In the Additional Settings tab, you would find the following options:

  • Encoding: The encoding of the document that will be retrieved.
  • Null Mode: This option allows you to specify the handling of Null values.
  • 'Is Repeated' Text Qualifier:  This option allows you to specify the  Text Qualifier used in a document when the  Is Repeated property is set to True for one or more node. There are four options available:
    • Double-quote(“).
    • Single-quote (‘).
    • Tick (`).
    • None.
  • 'Is Repeated' Text Delimiter: This option allows you to specify the  Text Delimiter used in a document when the  Is Repeated property is set to True for one or more node. There are seven options available:
    • Newline (\n).
    • Carriage Return (\r).
    • Semicolon (;).
    • Colon (:).
    • Comma (,).
    • Tab (\t).
    • Vertical Bar (|).
  • Namespaces: Add and remove namespaces (by clicking the '+' and '-' buttons) and assign them prefixes. Note, the prefix does not need to match that of the incoming XML. It is simply used as an alias in XPaths that use this namespace.
  • Import Namespaces...: Import Namespaces which are defined in a XML file on your local file system.
Import

This option allows you to import the design of your document from one of the following sources:

  • Designer Settings: Import the design from an existing .designer.settings file.
  • WSDL (Local File): Import the design based on a WSDL file on your local file system.
  • XML (Local File): Import the design based on a XML file on your local file system.
  • XML (Web): Import the design based on the retrieved document from the connection manager.
  • XSD (Local File): Import the design based on a XML Schema file on your local file system.
Export

Designer Settings: This option allows you to export the current document design to a .designer.settings file which can be used later to import the same design in a different component.

Columns

The Columns page of the XML Source Component shows you the available columns based on the settings in the Document Designer page.

SSIS XML Source - Columns

On the top left of the grid, you can see a checkbox, which can be used to toggle the selection of all available fields.

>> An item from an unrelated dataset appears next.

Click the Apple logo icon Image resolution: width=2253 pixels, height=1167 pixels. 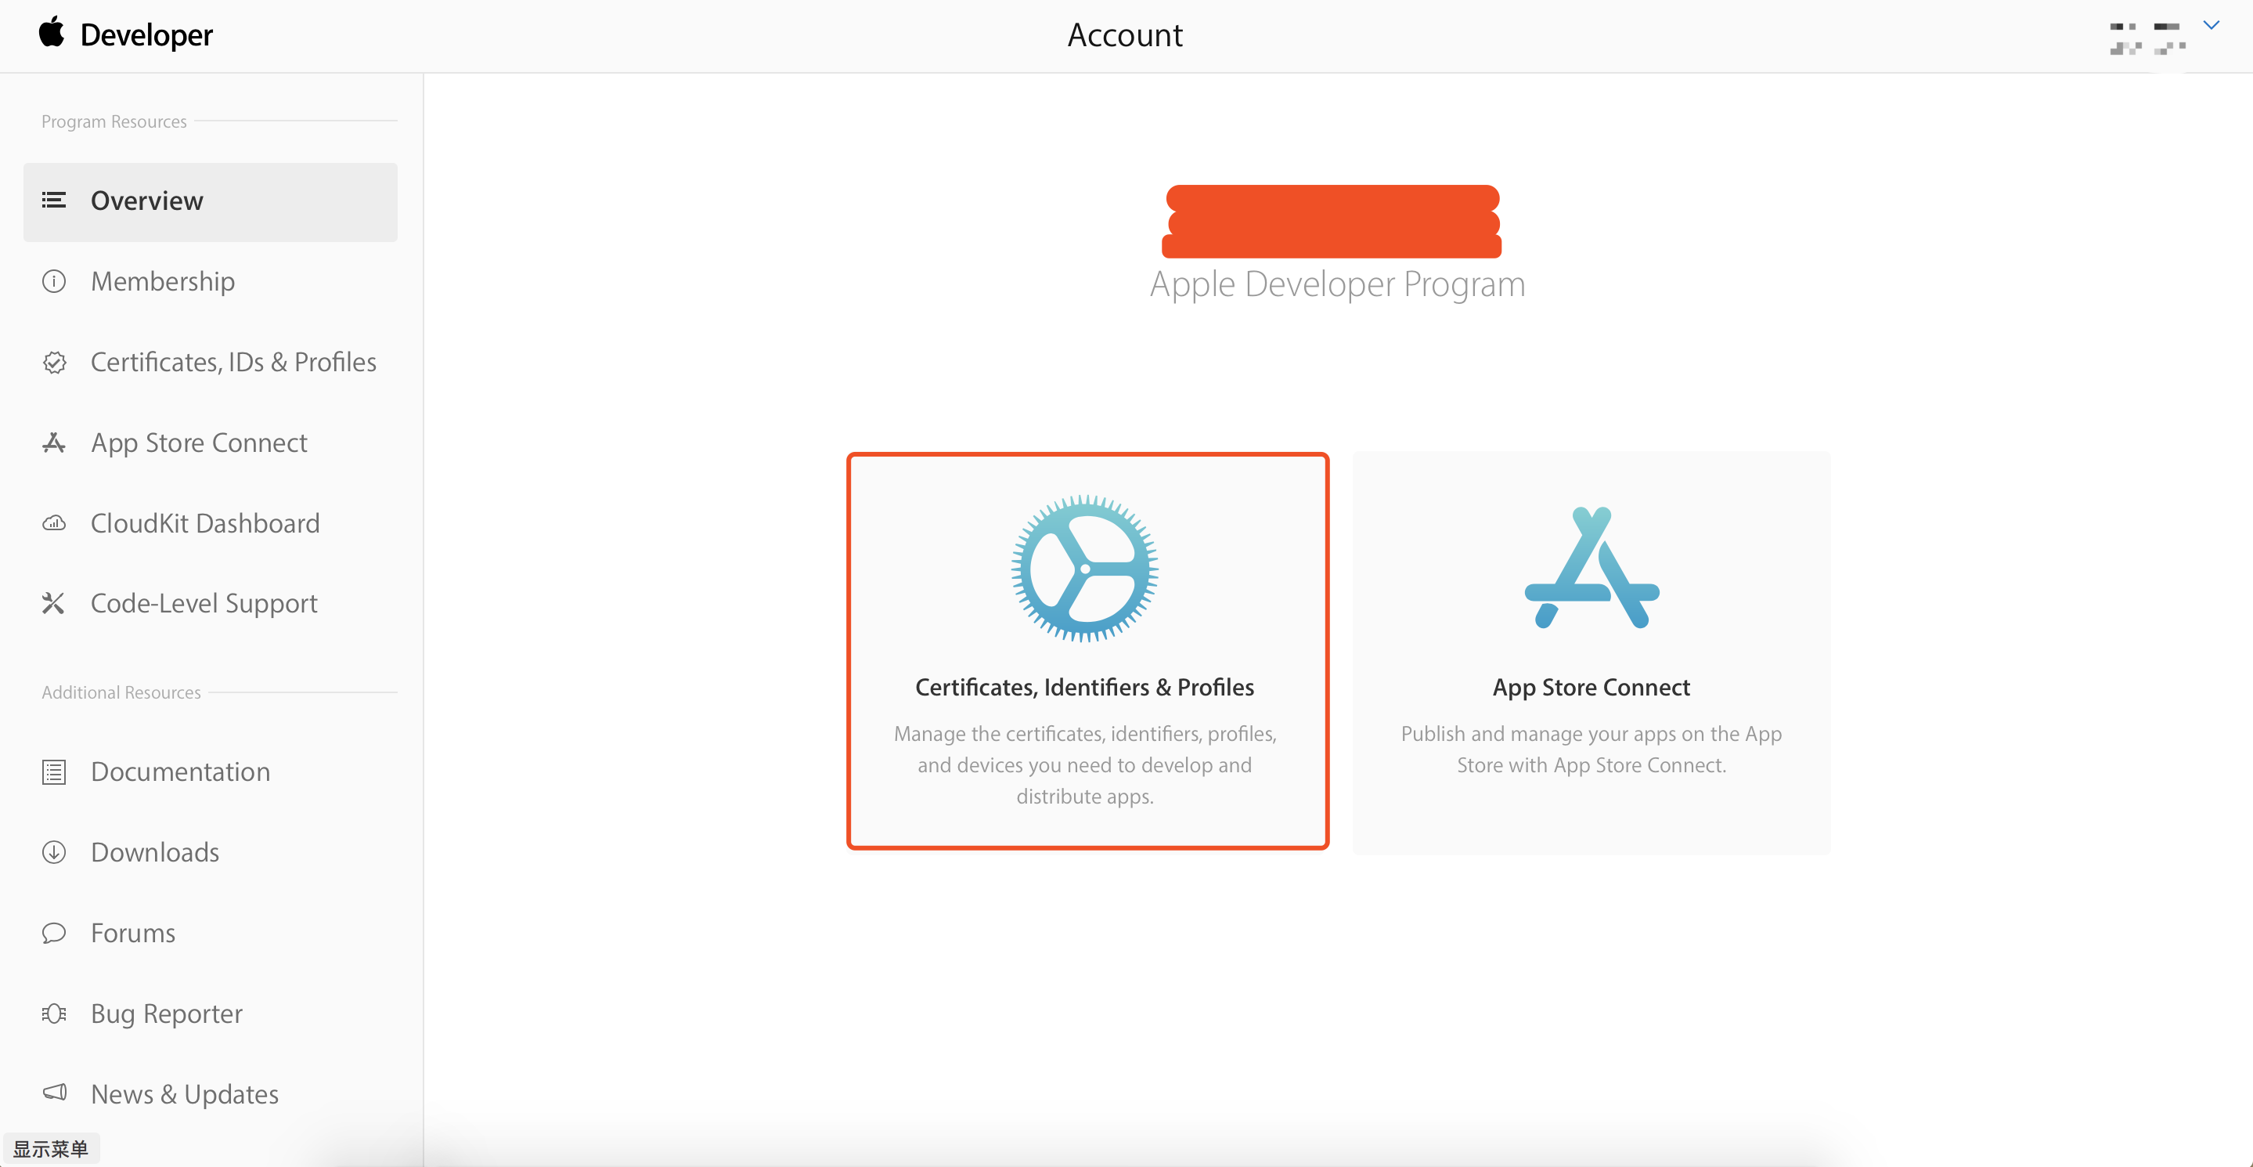[52, 32]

This is a productive way to check or uncheck all available fields. The Columns Page grid consists of:

  • Include Field Checkbox: A checkbox that determines if the field will be available as an output column.
  • Column Name: Column that will be retrieved from the document.
  • Data Type: The data type of this field. 
Hide Unselected Fields

When the Hide Unselected Fields checkbox is checked unselected output columns will be hidden.

Hide Selected Fields

When the Hide Selected Fields checkbox is checked used selected columns will be hidden.

Filter

The output columns that are visible can be filtered by entering text in the Filter text box.

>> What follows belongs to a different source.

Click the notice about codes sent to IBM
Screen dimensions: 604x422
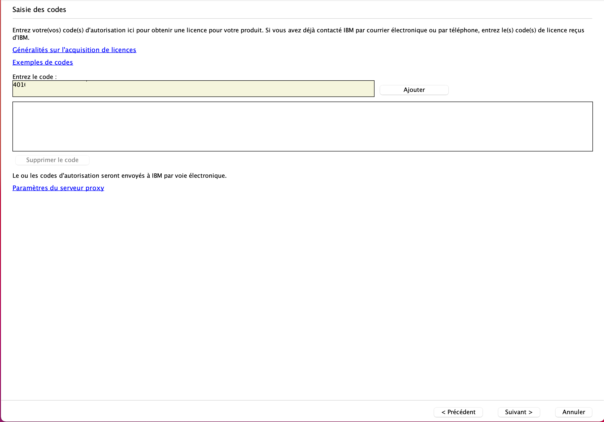click(119, 176)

There are a couple of special columns to take note of:

  • _RowIndex: This column contains the current count of this output node. 
  • _ParentKeyField: This column contains the value of this records parent key field.

Advanced

The Advanced page of the XML Source Component shows you additional options when retrieving data from a XML.

CosmosDB Source Editor

Enable HTTP Request Output

This option allows you to enable the "HttpRequests" Secondary output of the component in order to return the following fields which would include all the information for each request sent and received response:

  • _HttpRequestIndex: An sequence number which indicates the order of the requests being sent.
  • RequestMethod: The HTTP Method of the request.
  • RequestUrl: The URL of the request.
  • RequestHeaders: All the Headers defined in the sent request.
  • RequestBody: The complete body of the sent request.
  • ResponseCode: The HTTP Code of the received response.
  • ResponseCodeName: The HTTP Code Name of the received response.
  • ResponseHeaders: All the Headers returned in the received response.
  • ResponseBody: The complete body of the received response.